- Directed by: John Hardwick
- Written by: Jonny Owen
- Produced by: Martin Root Jonny Owen Victoria Wood Rob Small
- Starring: Martin Freeman Vicky McClure Matt Berry Michael Socha Michael Smiley Natasha O'Keeffe Jonny Owen Vauxhall Jermaine
- Cinematography: Catherine Derry
- Edited by: Anthony 'Pants' Boys Kant Pan
- Music by: Tristin Norwell
- Production companies: Root Films Munro Film Services
- Distributed by: Universal Pictures
- Release dates: 21 June 2013 (Edinburgh International Film Festival); 21 March 2014 (United Kingdom);
- Running time: 99 minutes
- Country: United Kingdom
- Language: English

= Svengali (2013 film) =

Svengali is a 2013 British film directed by John Hardwick, written by Jonny Owen, and starring Martin Freeman, Vicky McClure, Matt Berry, Michael Socha, Michael Smiley, Vauxhall Jermaine and Natasha O'Keeffe. The film was produced by Root Films.

== Synopsis ==
Dixie (Jonny Owen) is a postman from South Wales, a mod, and a music fanatic. All his life he's dreamed of discovering a great band and then one day, trawling through YouTube, he finds them... 'The Premature Congratulations' (aka The Prims). He hunts them down and offers them his management services. They are young, arrogant, sexy and utterly magnificent. Putting their demo on a cassette tape, Dixie heads out onto the streets of London... Innocent, wide-eyed Dixie embarks on a roller coaster ride through the most infamous industry of them all. His partner and his sanity through it all is his soulmate Michelle (Vicky McClure).

Dixe hunts down an old friend Horsey (Roger Evans), who is in the music business, however Horsey wants nothing do with his old friend. While pestering Horsey in a pub, he meets Alan McGee, famous band manager. Dixie borrows money to set up the band for their first gig, and running low on cash, takes money that was meant for him and Shell's wedding. The gig goes very well, with a huge turnout and lots of industry people turn up, even with the BBC offering a gig.
However, Dixie is burning through cash. Dixie gets a job at Don's records. Don (Martin Freeman) is also a mod, and his wife insists on giving him a job.
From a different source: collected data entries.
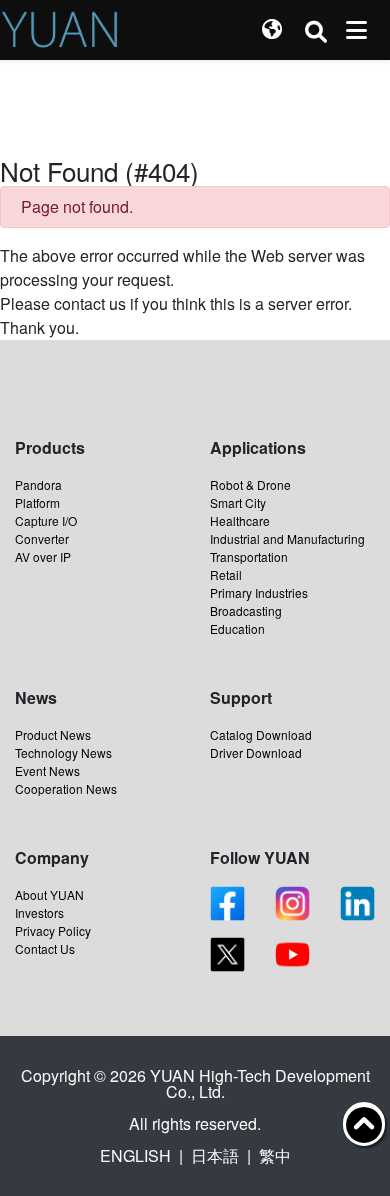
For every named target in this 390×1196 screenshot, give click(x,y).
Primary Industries (259, 592)
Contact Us (45, 948)
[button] (272, 30)
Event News (47, 770)
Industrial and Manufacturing (287, 538)
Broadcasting (246, 610)
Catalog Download (261, 734)
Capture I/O (46, 520)
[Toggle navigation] (356, 30)
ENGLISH (135, 1156)
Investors (39, 912)
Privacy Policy (53, 930)
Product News (53, 734)
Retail (226, 574)
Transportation (249, 556)
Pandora (38, 484)
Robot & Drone (250, 484)
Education (237, 628)
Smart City (238, 502)
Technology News (63, 752)
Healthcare (240, 520)
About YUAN (49, 894)
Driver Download (256, 752)
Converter (42, 538)
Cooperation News (66, 788)
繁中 (275, 1156)
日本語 (215, 1156)
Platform (37, 502)
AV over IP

Dixie continues trying to get gigs for the band, who are constantly borrowing money from him. He tries to work at Don's, but ends up getting sacked because he makes mistakes. Horsey's boss at the management agency Jeremy Braines (Matt Berry), hears how big the Prims are getting and tells Horsey he must sign them.
The Prims get kicked out of their flat, and start living at Dixies and Shell's flat, and in the meantime, Dixie goes back to his family in Wales for a quick visit, only to find out his dad is dying. Upon return to London, he goes back to his flat; Shell is at the end of her tether with all the money problems, the final straw being when she finds the money for their wedding has been spent.

Locked out of the flat, by the Russian landlady Vanya because they haven't paid the rent, he breaks in to grab his prized possession, his soul records, and then finds himself homeless in London. Horsey offers him a place to stay for the night and buys his prized records for 5000 pounds. Dixie uses that to pay off his loans. Finally, with the band starting to be successful, but his own life in a romantic and financial mess, he realises he needs to make a choice between the band, and his love for Michelle.

== Cast ==
- Jonny Owen as Dixie
- Vicky McClure as Shell
- Roger Evans as Horsey
- Martin Freeman as Don
- Maxine Peake as Angie
- Matt Berry as Jeremy Braines
- Michael Socha as Tommy
- Michael Smiley as Irish Pierre
- Natasha O'Keeffe as Natasha
- Morwenna Banks as Francine
- Ciarán Griffiths as Burnsy
- Joel Fry as Macca
- Dylan Edwards as Jake
- Curtis Lee Thompson as Scott
- Jessica Ellerby as Alice
- Vauxhall Jermaine as Marcus
- Katy Brand as Katya
- Di Botcher as Mrs. Cooper
- Brian Hibbard as Dixie's Dad
- Huw Stephens as Himself
- Alan McGee as Himself
- Max Rushden as Himself
- Carl Barat as Himself
- Pearl Mackie as F.O.H Girl

== Edinburgh Film Festival ==
Svengali was selected to show at the 67th Edinburgh International Film Festival. It has also been nominated for the Michael Powell Award; a prize which honours the best British feature film.

==Reception==
Svengali received mostly unfavourable reviews. On Rotten Tomatoes, the film has an approval rating of 38% based on 13 reviews with an average rating of 4.4/10.